**Quoted text:**
= = = = = = =

So, they spend hours at the bar. They make dirty jokes. They sing loudly and out of tune. They drink to numb their anguished hearts.
What they can’t do, however, is forget.
“It’ll never be normal again. It’s changed,” Steve DuPuy, 41, says, dropping his voice so his wife can’t hear. Several volunteer firefighters who died in the explosion were her high school classmates. She doesn’t like to talk about it. “That’s what I’m saying. It will never be normal.”
Since the explosion, Lilly DuPuy, 48, has worn a rubber bracelet that says, “God is big enough.”
Occasionally, the conversation turns to what happened last week. After all, West is overrun with reporters from Dallas and Houston, CNN, The New York Times, The Wall Street Journal. The explosion is the biggest thing that’s ever happened in this tiny farming town, where a serious car crash would normally be news.
But any talk of the explosion is cursory — whether Marty’s gotten back into his house, Thomas’ eloquent Facebook post describing what West means to him. People here don’t want to talk about the friends they lost, or the way the blast has devastated everyone here.
“Everybody knows the tragedy,” Steve DuPuy says. “That’s over with.”
His friend Vic Montaner — a big guy with tattooed arms and bleached hair — agrees. “Celebrate life,” he says.

= = = = = = =

**Extracted information:**
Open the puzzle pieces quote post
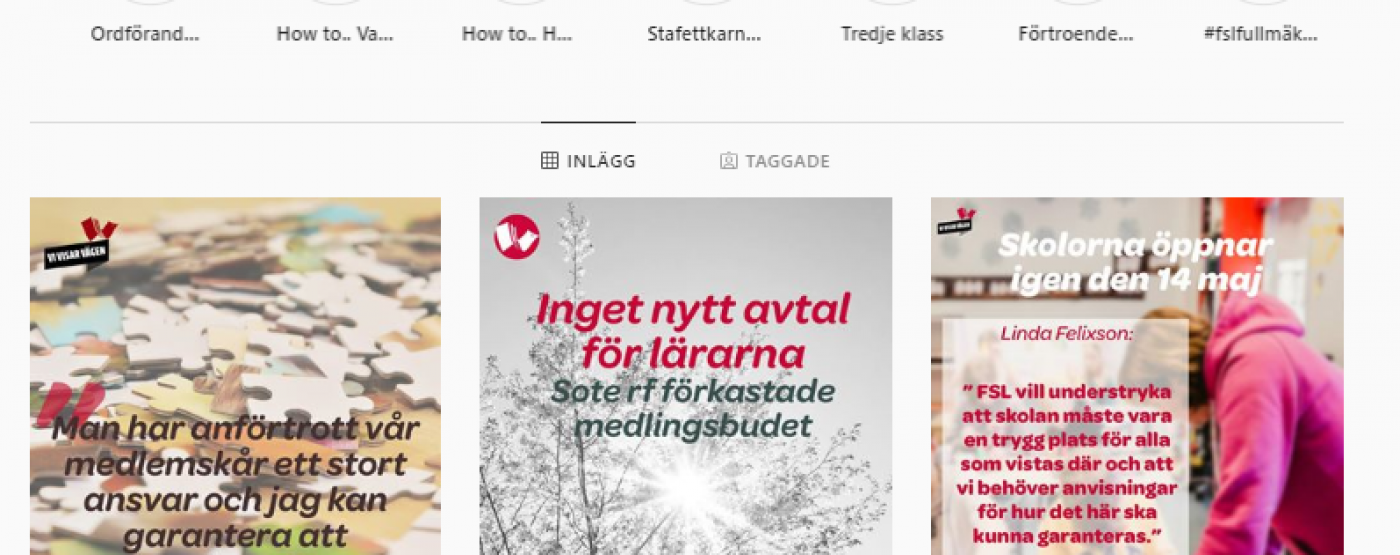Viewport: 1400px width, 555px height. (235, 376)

= = = = = = =

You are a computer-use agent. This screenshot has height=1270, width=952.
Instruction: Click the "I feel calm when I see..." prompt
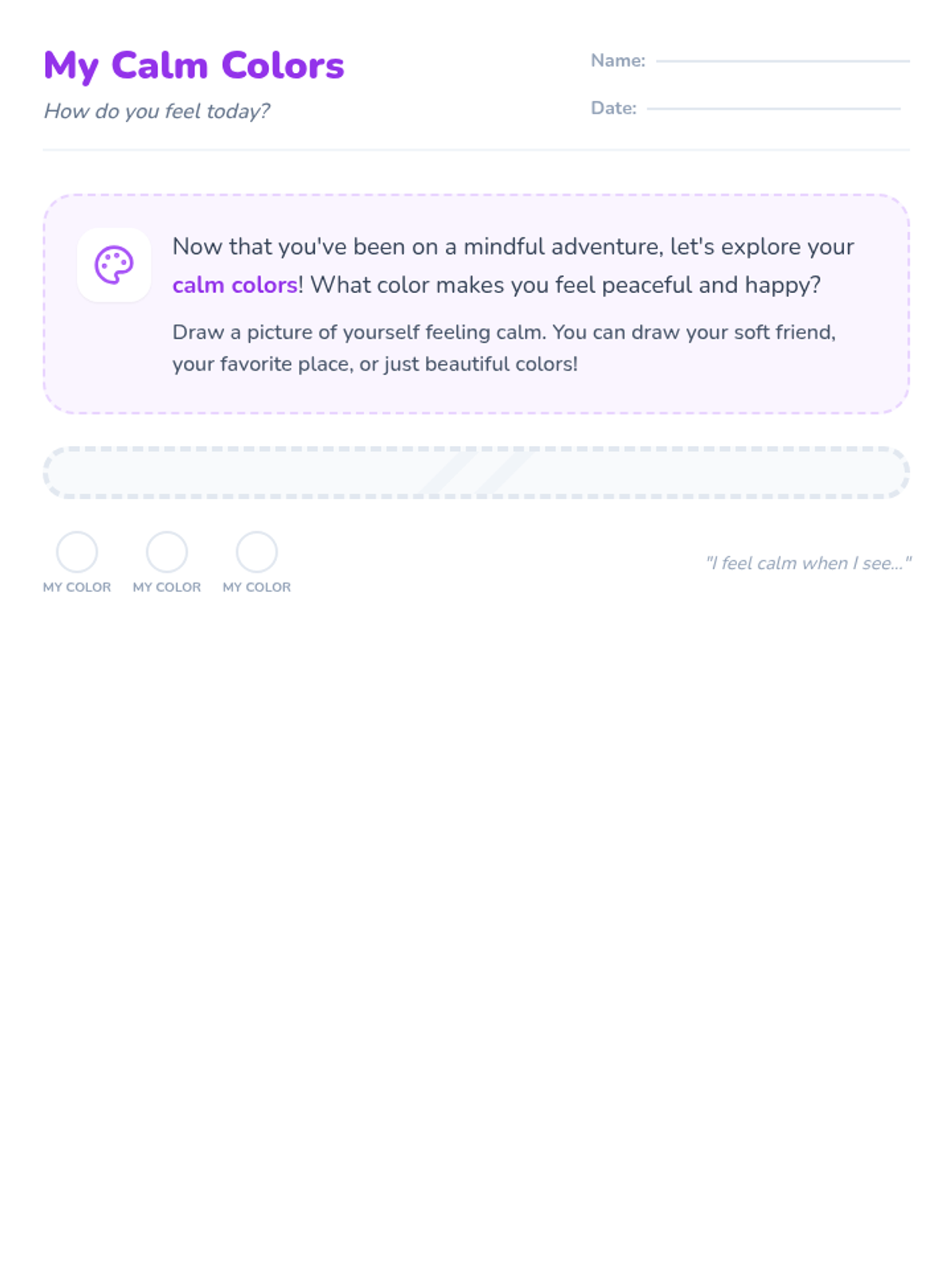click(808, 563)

= = = = = = =

**Problems and tasks:**
(A) Can you rewrite the paragraph of the excerpt about West that begins "Occasionally, the conversation turns" in fewer words, keeping its main facts?
(B) Can you answer these questions from the excerpt about West?
(i) How old is Steve DuPuy?
(ii) What words are on Lilly DuPuy's rubber bracelet?
(iii) What two words does Vic Montaner say?
(C) Would you reproduce the stretch of the excerpt about West from "Occasionally, the conversation" through "normally be news."?

**Exercise responses:**
(A) Talk sometimes turns to last week's explosion. Reporters from Dallas, Houston, CNN, The New York Times and The Wall Street Journal have crowded into West. It is the biggest event ever in this tiny farming town, where a serious car crash would usually be news.

(B)
(i) 41
(ii) "God is big enough."
(iii) "Celebrate life."

(C)
Occasionally, the conversation turns to what happened last week. After all, West is overrun with reporters from Dallas and Houston, CNN, The New York Times, The Wall Street Journal. The explosion is the biggest thing that’s ever happened in this tiny farming town, where a serious car crash would normally be news.